**Task item:** Nothing but the records themselves, exactly as written and free of pictures, should appear in your response.

Stored records
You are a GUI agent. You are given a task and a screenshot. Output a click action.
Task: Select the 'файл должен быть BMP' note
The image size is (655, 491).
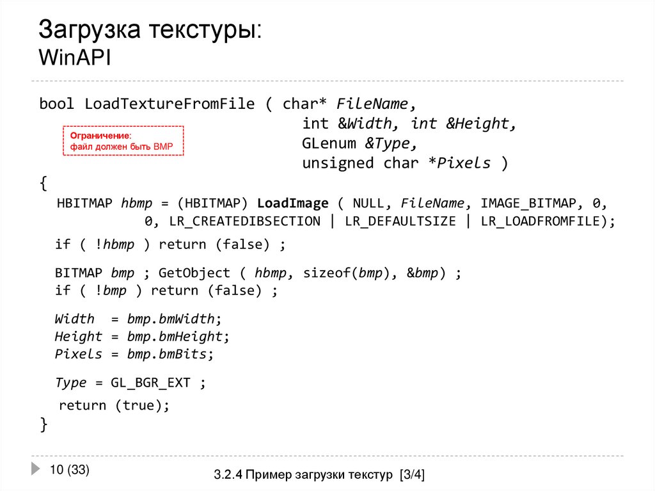120,147
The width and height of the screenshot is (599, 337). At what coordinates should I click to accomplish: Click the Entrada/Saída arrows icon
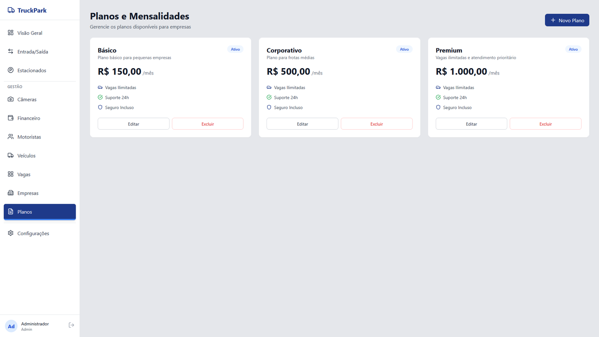tap(10, 51)
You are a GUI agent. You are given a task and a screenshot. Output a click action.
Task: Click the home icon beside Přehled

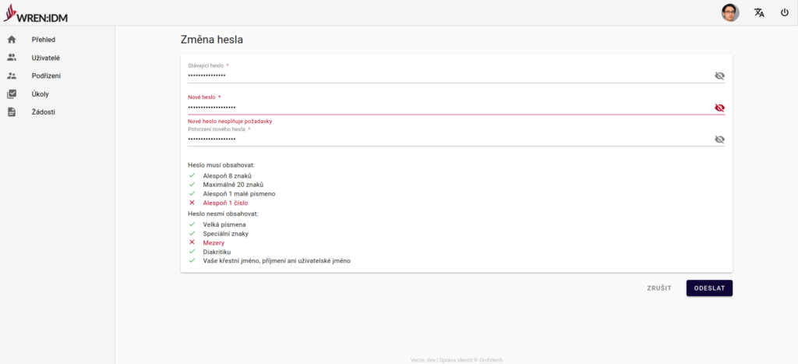tap(12, 39)
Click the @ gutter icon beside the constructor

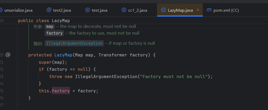(8, 55)
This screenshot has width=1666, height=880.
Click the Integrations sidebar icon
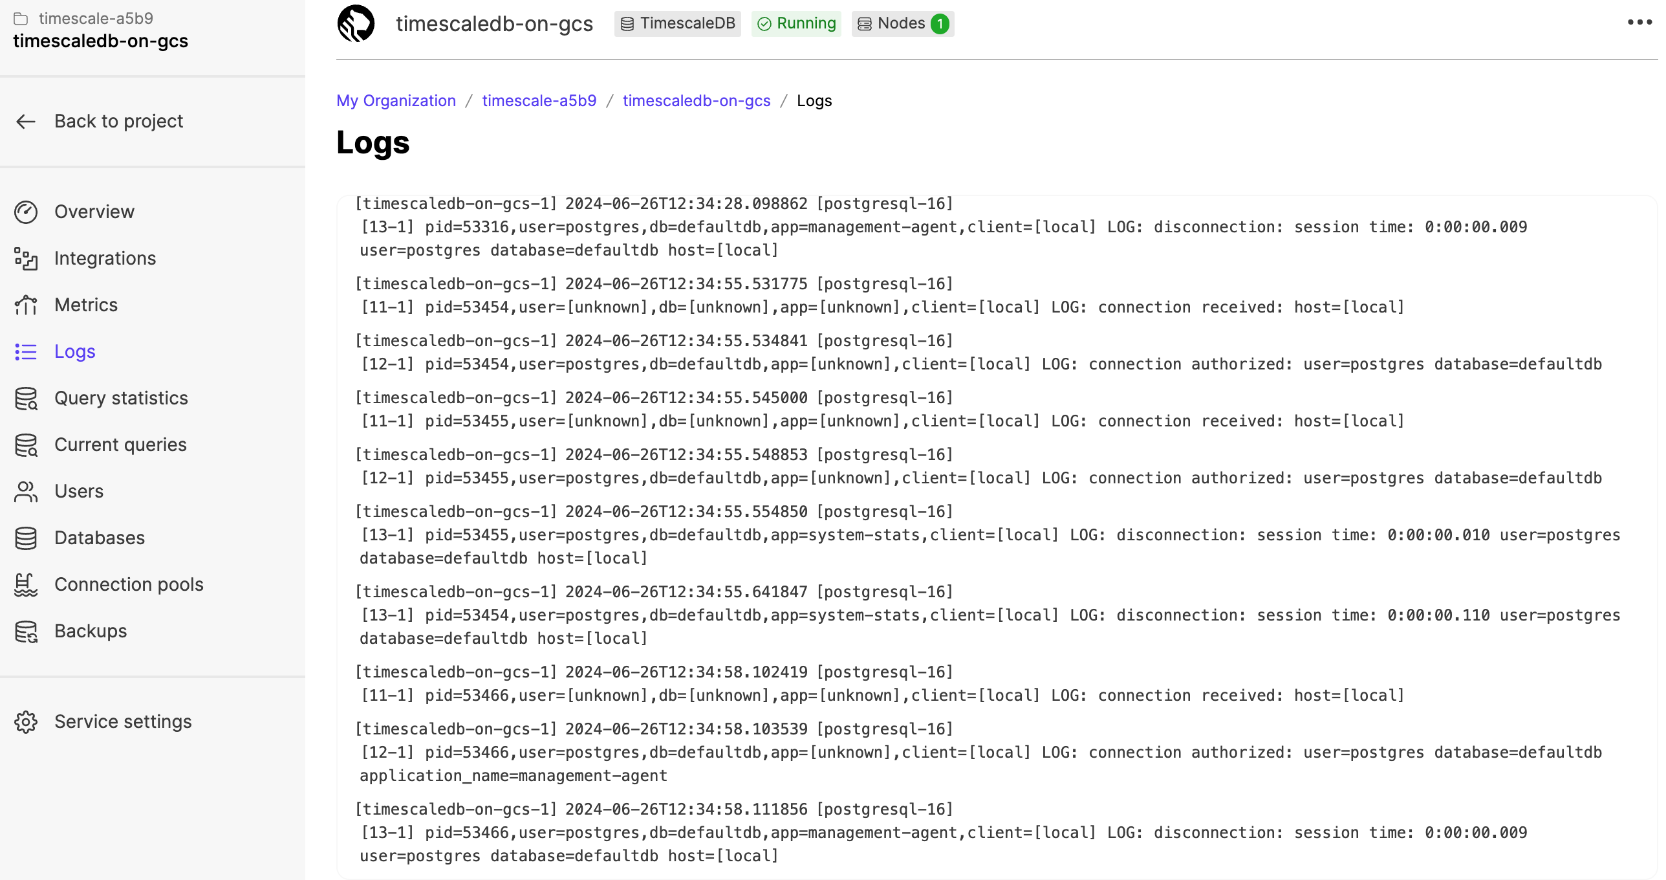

**Task answer:**
You are a GUI agent. You are given a task and a screenshot. Output a click action.
Task: Select the 'файл должен быть BMP' note
The image size is (655, 491).
120,147
The width and height of the screenshot is (599, 337). At what coordinates should I click to accomplish: Click the Entrada/Saída arrows icon
tap(10, 51)
You are a GUI agent. You are given a task and a screenshot. Output a click action.
Task: Click the home icon beside Přehled

tap(12, 39)
Click the @ gutter icon beside the constructor

(8, 55)
This screenshot has width=1666, height=880.
Click the Integrations sidebar icon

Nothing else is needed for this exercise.